Fig.5 Two possible splits of highly unbalanced data. Image by author.

Note that even in problems with initially balanced populations, the lower nodes of the classification tree will typically have highly unbalanced populations.

When a path in the tree reaches the specified depth value, or when it contains a zero Gini/entropy population, it stops training. When all the paths stopped training, the tree is ready.

A common practice is to limit the depth of a tree. Another is to limit the number of samples in a leaf (not allowing fewer samples than a threshold). Both practices are done to prevent overfitting on the train set.

Now that we’ve worked out the details on training a classification tree, it will be very straightforward to understand regression trees: The labels in regression problems are continuous rather than discrete (e.g. the effectiveness of a given drug dose, measured in % of the cases). Training on this type of problem, regression trees also classify, but the labels are dynamically calculated as the mean value of the samples in each node. Here, it is common to use mean square error or Chi square measure as objectives for minimization, instead of Gini and entropy.

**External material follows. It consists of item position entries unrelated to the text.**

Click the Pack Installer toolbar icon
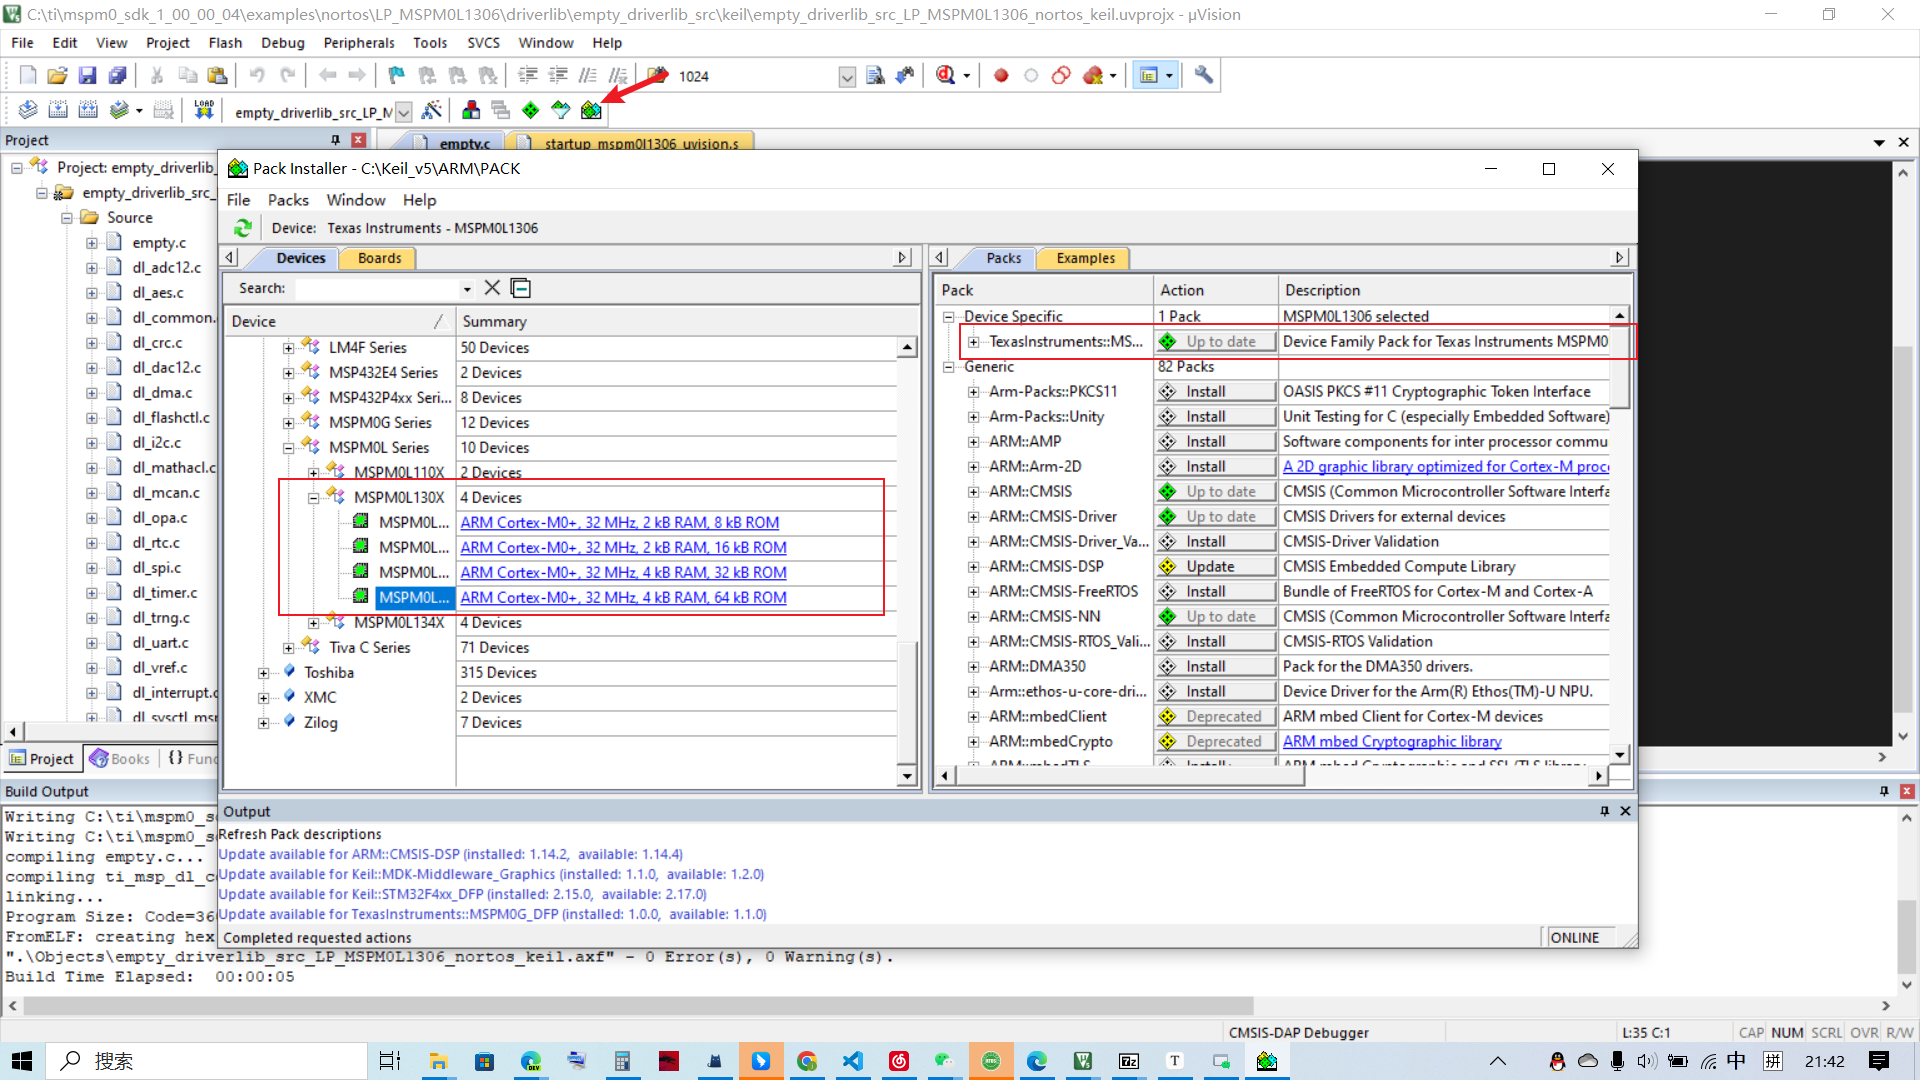1920x1080 pixels. point(591,111)
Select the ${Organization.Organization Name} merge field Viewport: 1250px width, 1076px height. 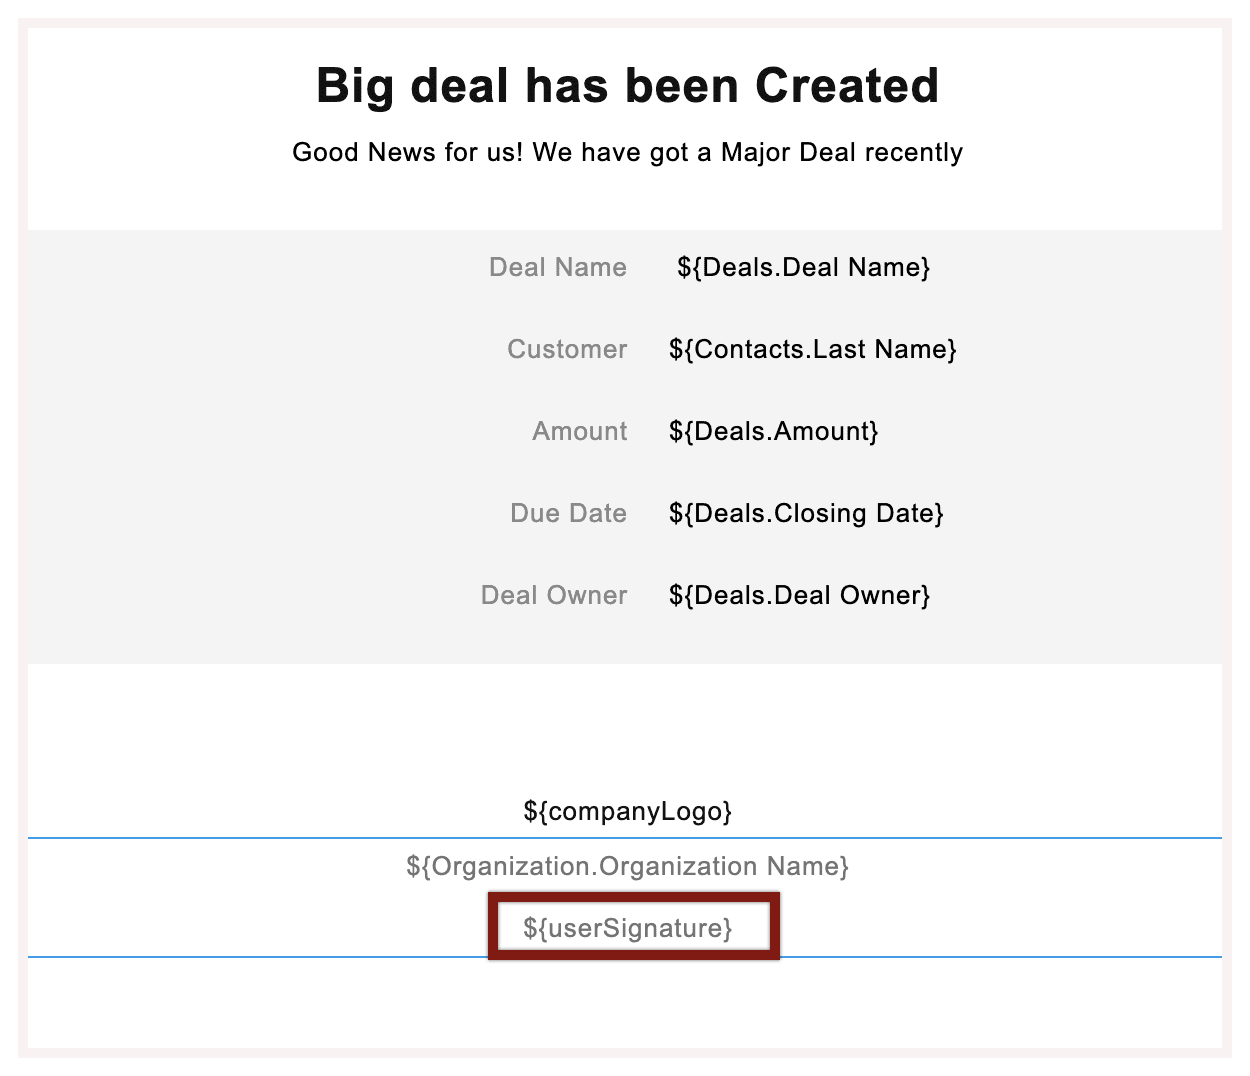[x=627, y=866]
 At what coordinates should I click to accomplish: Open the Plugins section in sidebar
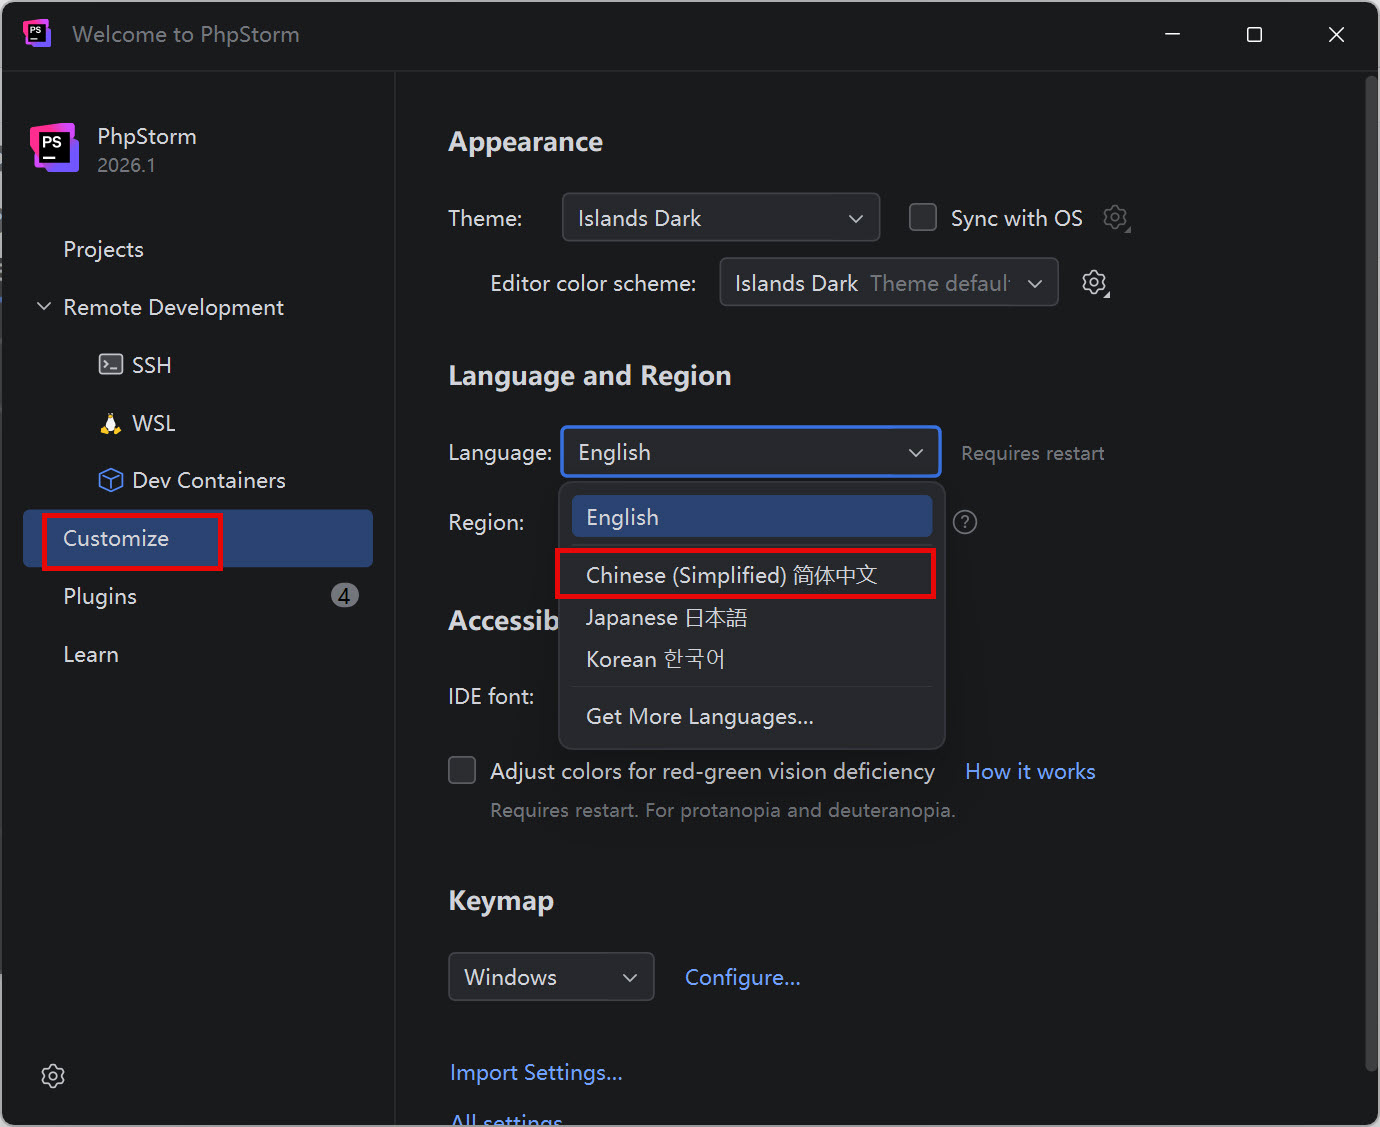click(x=100, y=596)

In this post we learned that decision trees are basically comparison sequences that can train to perform classification and regression tasks. We ran python scripts that trained a decision tree classifier, used our classifier to predict the class of several data samples, and computed the precision and recall metrics of the predictions on the training set and the test set. We also learned the mathematical mechanism behind the decision tree training, that aims to minimize some prediction error metric (Gini, entropy, mse) after each comparison. I hope you enjoyed reading this post, see you in my other posts!